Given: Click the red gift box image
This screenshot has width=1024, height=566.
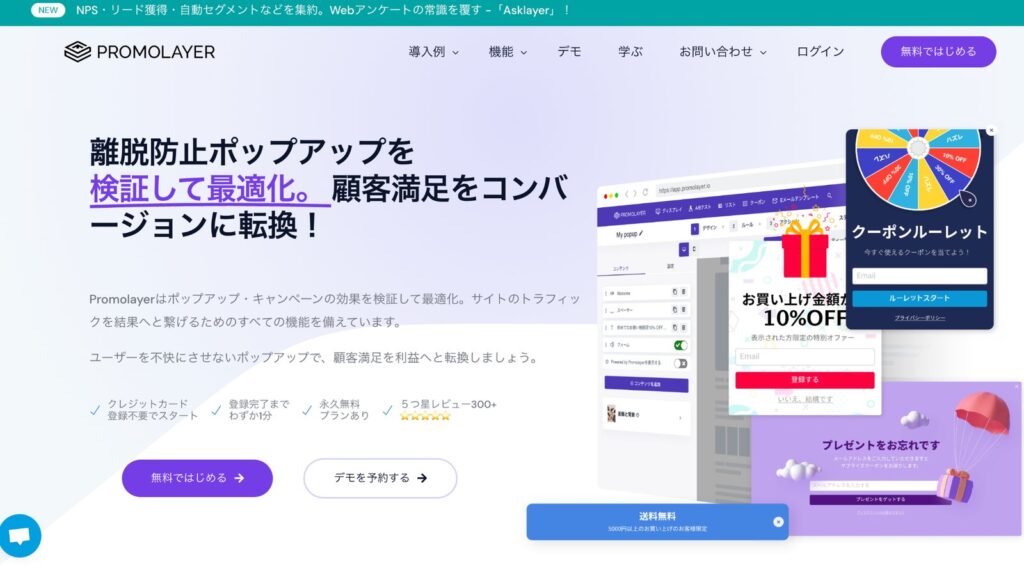Looking at the screenshot, I should tap(805, 249).
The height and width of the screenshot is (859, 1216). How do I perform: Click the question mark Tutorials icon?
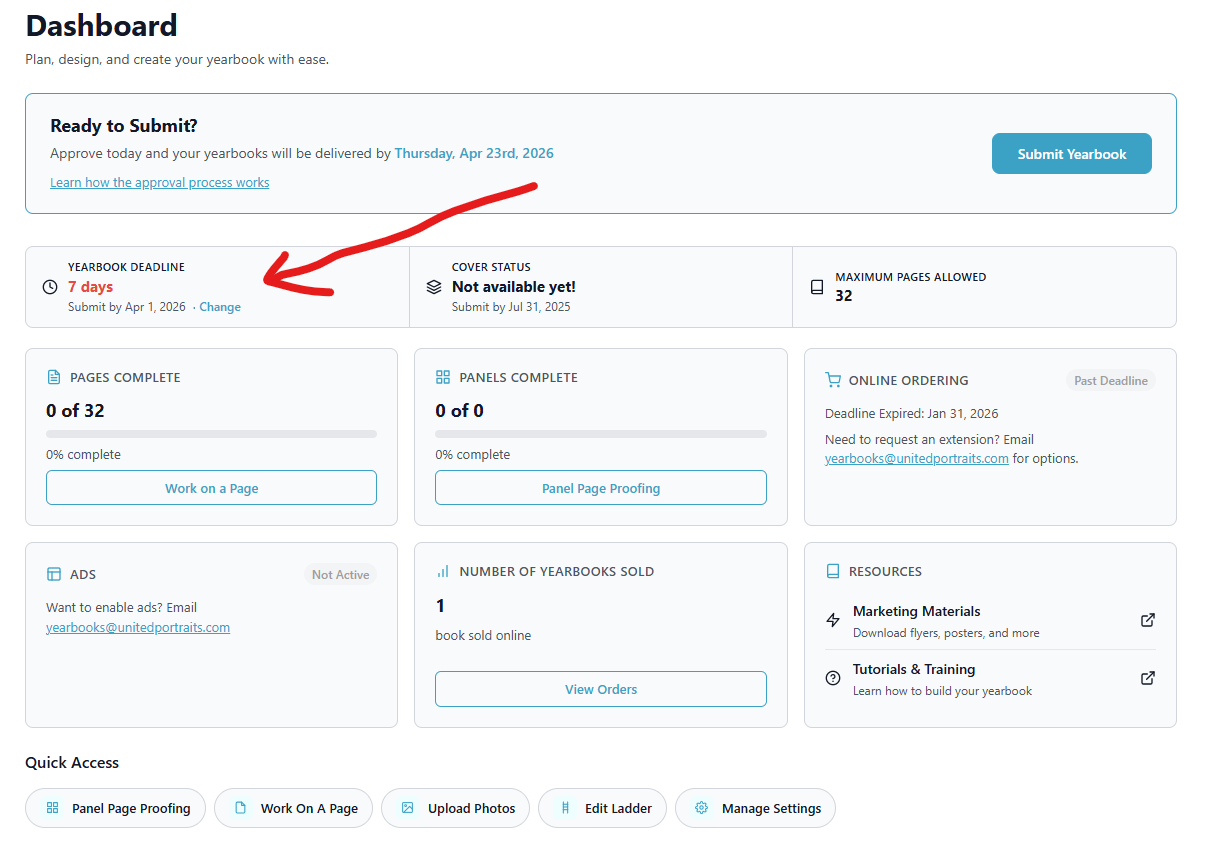833,678
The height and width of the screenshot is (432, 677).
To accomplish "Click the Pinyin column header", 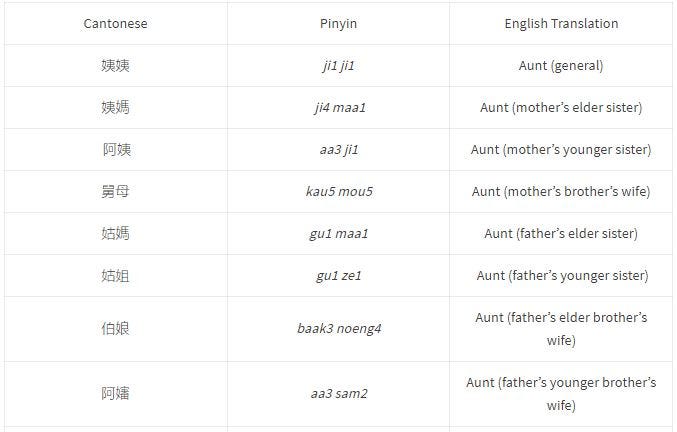I will coord(338,23).
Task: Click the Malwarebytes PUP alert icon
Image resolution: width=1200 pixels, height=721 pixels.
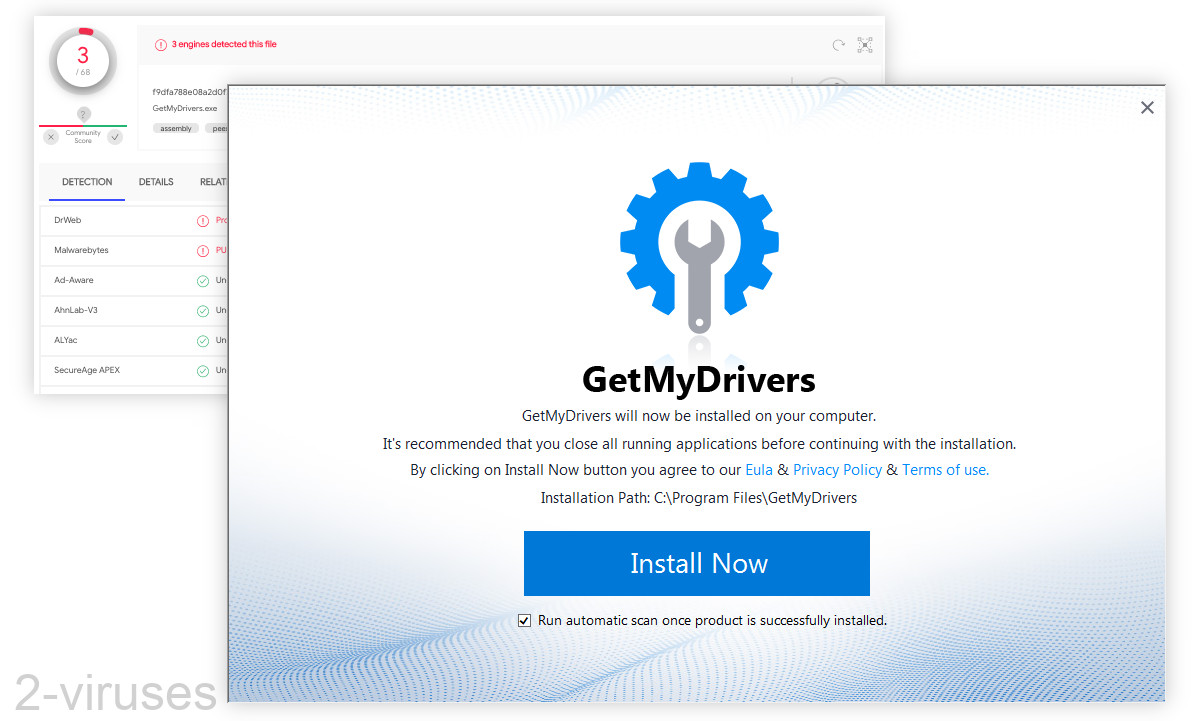Action: click(203, 250)
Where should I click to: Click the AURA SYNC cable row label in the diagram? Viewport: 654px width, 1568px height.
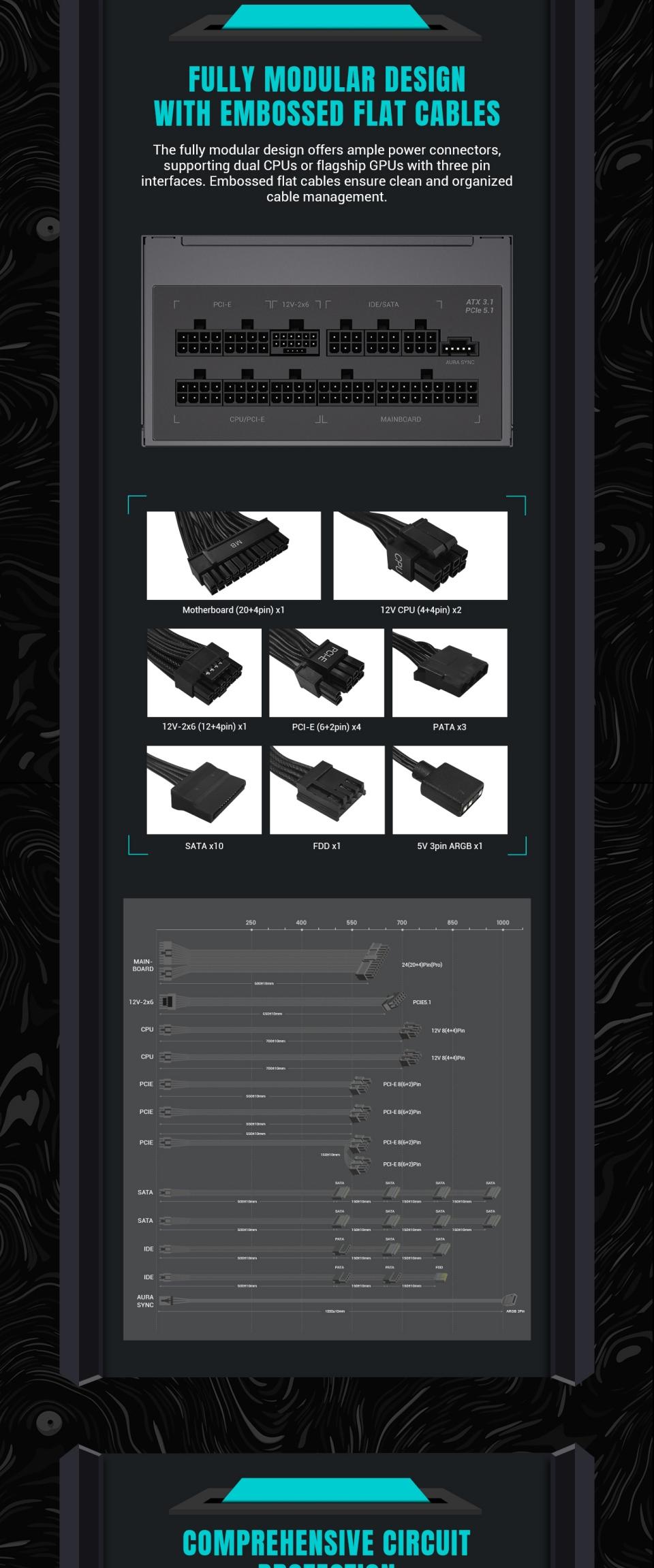click(x=145, y=1301)
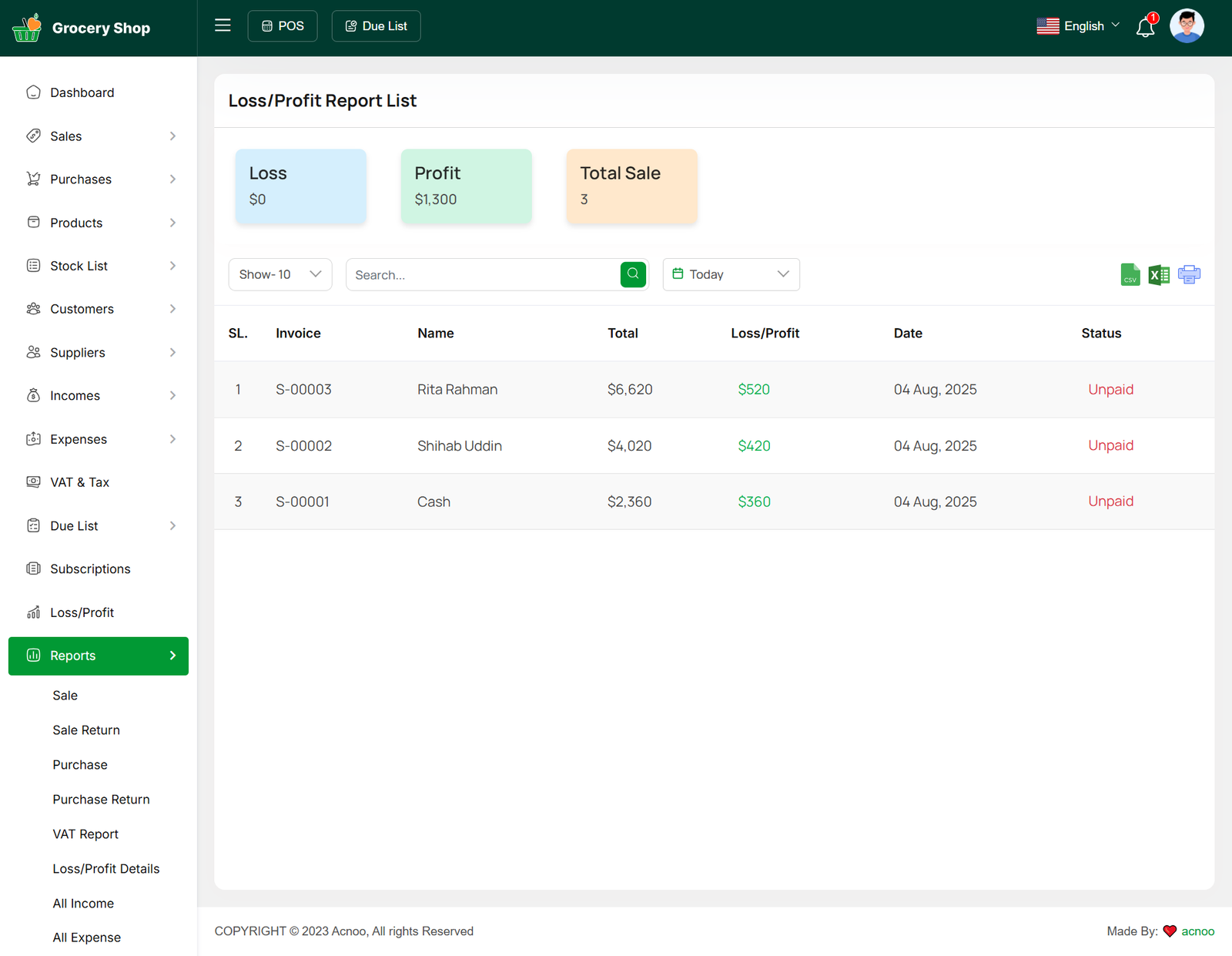Open Loss/Profit Details report
This screenshot has width=1232, height=956.
(x=106, y=869)
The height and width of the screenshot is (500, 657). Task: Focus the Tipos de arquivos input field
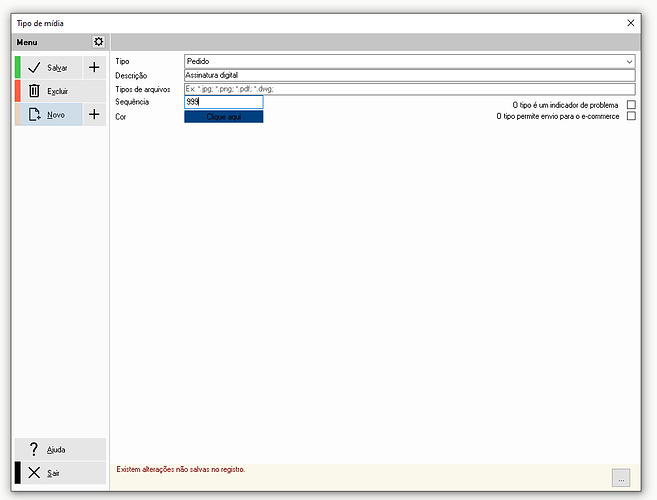[409, 89]
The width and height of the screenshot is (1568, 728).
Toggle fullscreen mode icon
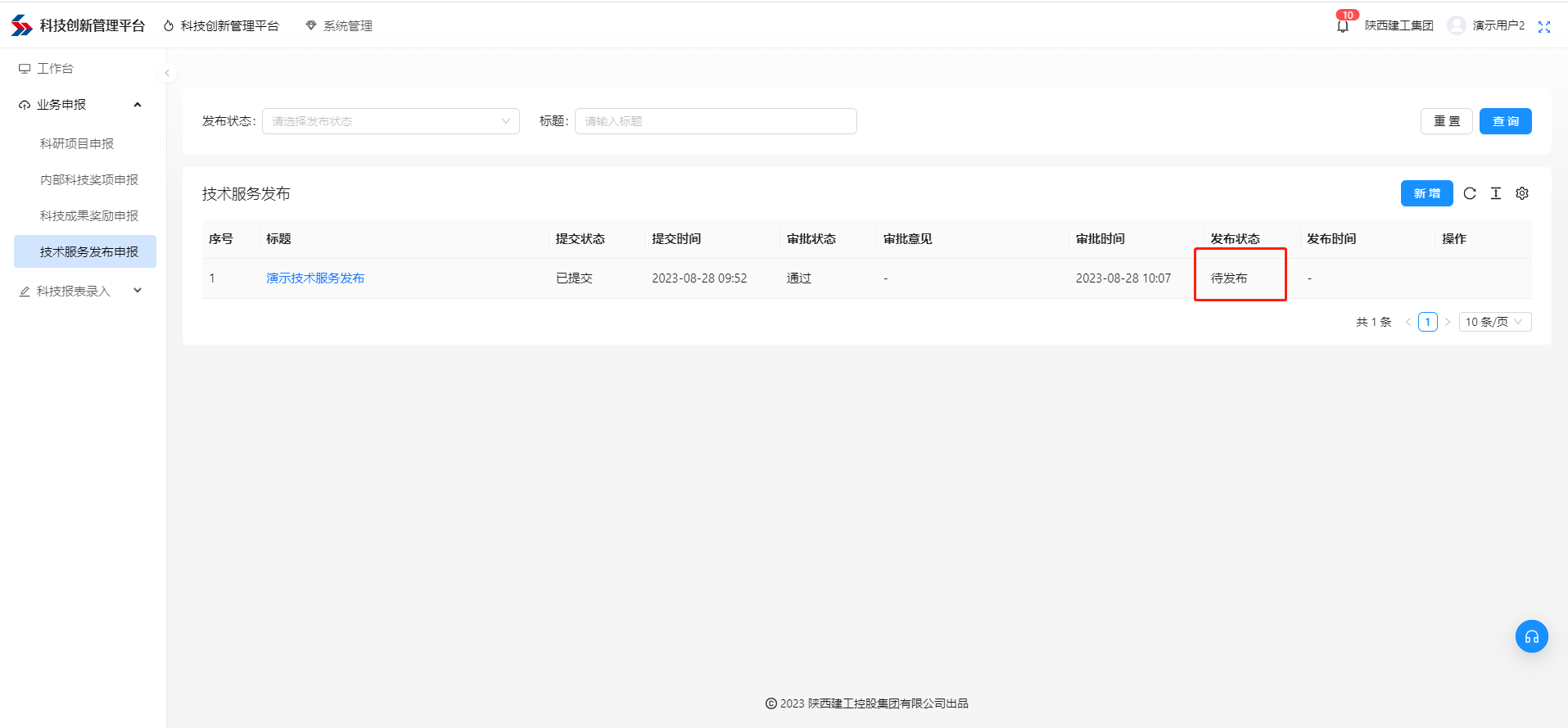pyautogui.click(x=1544, y=26)
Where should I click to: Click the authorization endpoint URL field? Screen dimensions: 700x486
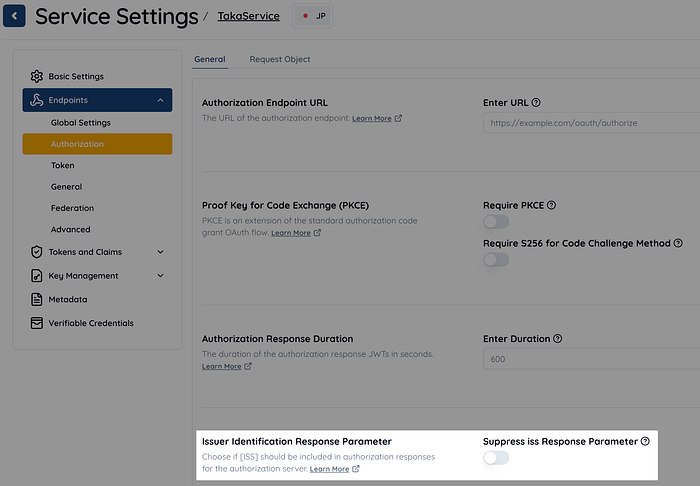point(590,123)
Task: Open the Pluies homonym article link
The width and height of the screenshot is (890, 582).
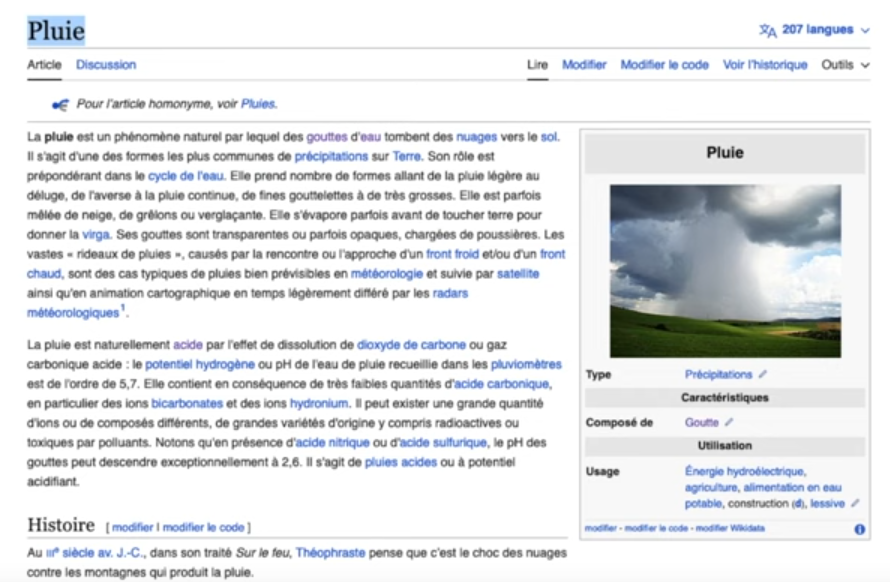Action: [258, 104]
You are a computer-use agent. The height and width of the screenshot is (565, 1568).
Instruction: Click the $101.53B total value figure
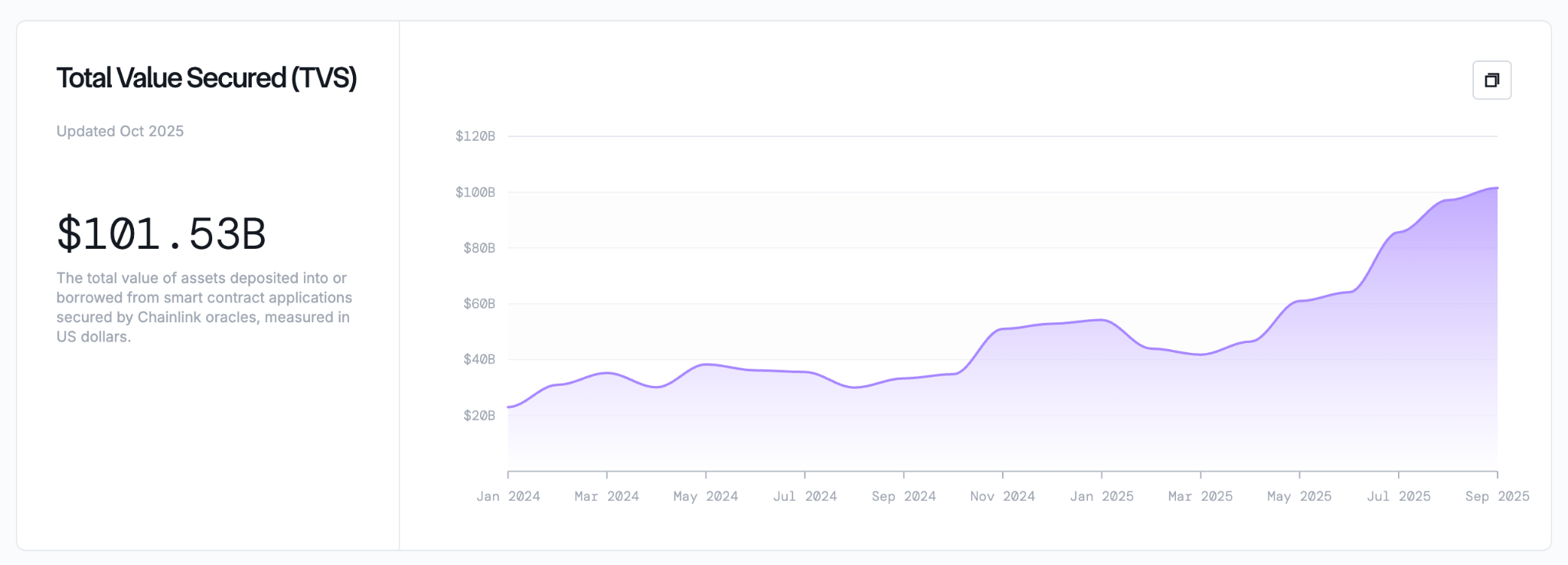162,234
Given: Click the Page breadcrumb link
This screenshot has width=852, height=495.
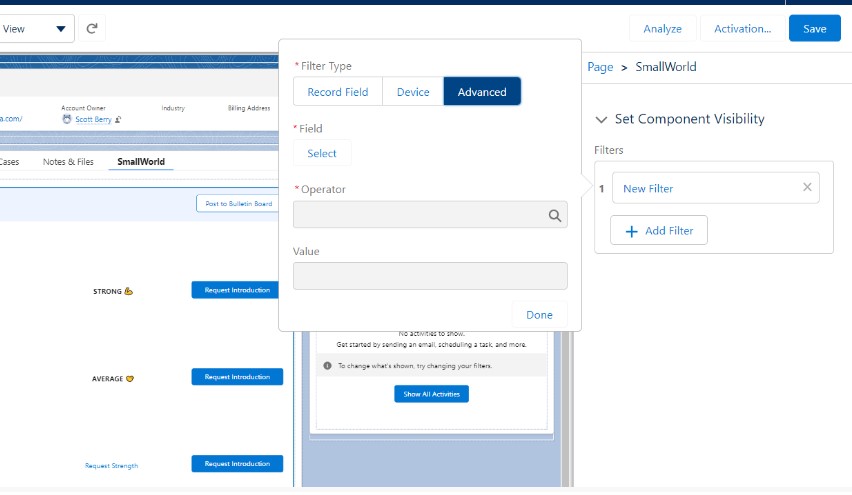Looking at the screenshot, I should click(600, 67).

----------

* [TASK BRIEF] Every line above that holds the word "Given" should be copied out.

* [EXERCISE RESULT]
Given: Click the red gift box image
Given: Click the Page breadcrumb link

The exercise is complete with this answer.